Il résulte de ces textes et plus particulièrement des articles L412-1 et L412-3 du code des procédures civiles d'exécution que, hors cas d'introduction dans les locaux à l'aide de manœuvres, de menaces, de voies de fait ou de contrainte, des délais peuvent être accordés, chaque fois que le relogement des intéressés ne peut avoir lieu dans des conditions normales.
Il appartient ainsi au juge de respecter un juste équilibre entre deux revendications contraires en veillant à ce que l'atteinte au droit du propriétaire soit proportionnée et justifiée par la sauvegarde des droits des occupants, dès lors que ces derniers apparaissent légitimes.
Il y a lieu de rechercher si la situation personnelle des époux [J] leur permet de bénéficier de délais avant l'expulsion qui doit être entreprise et dont le principe n'est pas contestable.
Cette demande doit reposer sur des éléments sérieux relatifs à la bonne volonté de l'occupant et surtout à ses difficultés de relogement.
En l'espèce, il résulte des débats et des pièces produites que les époux [J] ont 6 enfants mineurs à charge, dont [F], né le [Date naissance 2] 2018, trisomique. Ils ne fournissent aucune pièce sur leurs ressources.
Ils justifient d'une demande de logement social effectuée le 4 mai 2023. Les courriels produits en pièces 22-2 et 22-3 justifient de recherche de logement auprès de METROPOLE GRAND LYON en février et avril 2024.
Dans ces circonstances, les recherches de logement et les efforts pour apurer la dette locative, certes réels, sont néanmoins insuffisants pour permettre d'établir la bonne volonté de l'occupant des lieux, élément indispensable pour justifier l'octroi de délais. De surcroît, cette situation ne saurait justifier leur maintien dans les lieux au détriment des propriétaires légitimes, qui souhaitent vendre le logement.
Dans ces conditions, la demande de délais formée par les époux [J] sera rejetée.
Sur les autres demandes
En application des articles 696 et 700 du code de procédure civile, la partie perdante est condamnée aux dépens et à payer à l'autre partie une somme que le juge détermine, au titre des frais exposés et non compris dans les dépens. Le juge tient compte de l'équité ou de la situation économique de la partie condamnée.
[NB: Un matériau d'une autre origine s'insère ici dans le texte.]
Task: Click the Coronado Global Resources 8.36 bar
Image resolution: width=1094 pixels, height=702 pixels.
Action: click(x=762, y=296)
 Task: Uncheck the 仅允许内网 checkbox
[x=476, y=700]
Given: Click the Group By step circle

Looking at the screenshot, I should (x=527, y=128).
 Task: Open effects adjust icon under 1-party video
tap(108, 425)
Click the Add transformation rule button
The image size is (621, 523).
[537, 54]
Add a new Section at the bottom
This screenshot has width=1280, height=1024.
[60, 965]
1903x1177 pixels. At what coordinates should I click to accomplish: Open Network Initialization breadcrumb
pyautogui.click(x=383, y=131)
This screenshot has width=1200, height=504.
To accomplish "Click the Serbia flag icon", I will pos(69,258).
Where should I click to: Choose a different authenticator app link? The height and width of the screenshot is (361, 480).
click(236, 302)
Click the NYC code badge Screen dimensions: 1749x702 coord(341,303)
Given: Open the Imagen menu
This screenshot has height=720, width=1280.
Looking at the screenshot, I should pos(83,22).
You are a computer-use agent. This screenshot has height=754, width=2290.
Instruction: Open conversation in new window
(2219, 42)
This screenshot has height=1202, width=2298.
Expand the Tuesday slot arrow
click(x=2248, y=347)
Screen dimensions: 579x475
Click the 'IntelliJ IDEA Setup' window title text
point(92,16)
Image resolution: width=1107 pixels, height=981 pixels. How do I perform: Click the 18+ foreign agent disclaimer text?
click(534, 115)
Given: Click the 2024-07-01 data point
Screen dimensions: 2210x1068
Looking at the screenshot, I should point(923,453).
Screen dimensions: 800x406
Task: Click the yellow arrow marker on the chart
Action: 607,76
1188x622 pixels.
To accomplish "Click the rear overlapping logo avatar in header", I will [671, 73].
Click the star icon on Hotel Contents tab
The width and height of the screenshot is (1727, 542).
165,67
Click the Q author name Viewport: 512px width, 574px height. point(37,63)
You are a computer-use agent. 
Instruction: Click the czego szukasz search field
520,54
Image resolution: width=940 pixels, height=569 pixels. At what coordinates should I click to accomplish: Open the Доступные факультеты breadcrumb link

[K] et [X] [J], qui succombent, supporteront in solidum les dépens de l'instance et seront déboutés de leur demande d'indemnité de procédure fondée sur l'article 700 du code de procédure civile.
Supportant les dépens, [K] et [X] [J] seront condamnés in solidum à payer à [N] et [G] [T] la somme de 400 € au titre de l'article 700 du code de procédure civile.
Il sera rappelé que la présente décision est exécutoire de plein droit.
PAR CES MOTIFS
Le juge de l'exécution, statuant publiquement, par jugement mis à disposition au greffe, contradictoire et rendu en premier ressort,
Déclare [K] et [X] [J] recevables en leur contestation de la saisie-vente pratiquée;
Déclare [N] et [G] [T] irrecevables en leur demande reconventionnelle aux fins de voir déclarer irrecevable la demande d'annulation du commandement de saisie-vente ;
Déboute [K] et [X] [J] de l'ensemble de leurs demandes ;
Déboute les parties de leurs demandes plus amples ou contraires ;
Condamne in solidum [K] et [X] [J] à payer à [N] et [G] [T] la somme de 400 € en application de l'article 700 du code de procédure civile ;
Condamne in solidum [K] et [X] [J] aux dépens ;
Rappelle que les décisions du juge de l'exécution bénéficient de l'exécution provisoire de droit.
En foi de quoi, le présent jugement a été signé aux jour et lieu susdits par la greffière et la juge de l’exécution.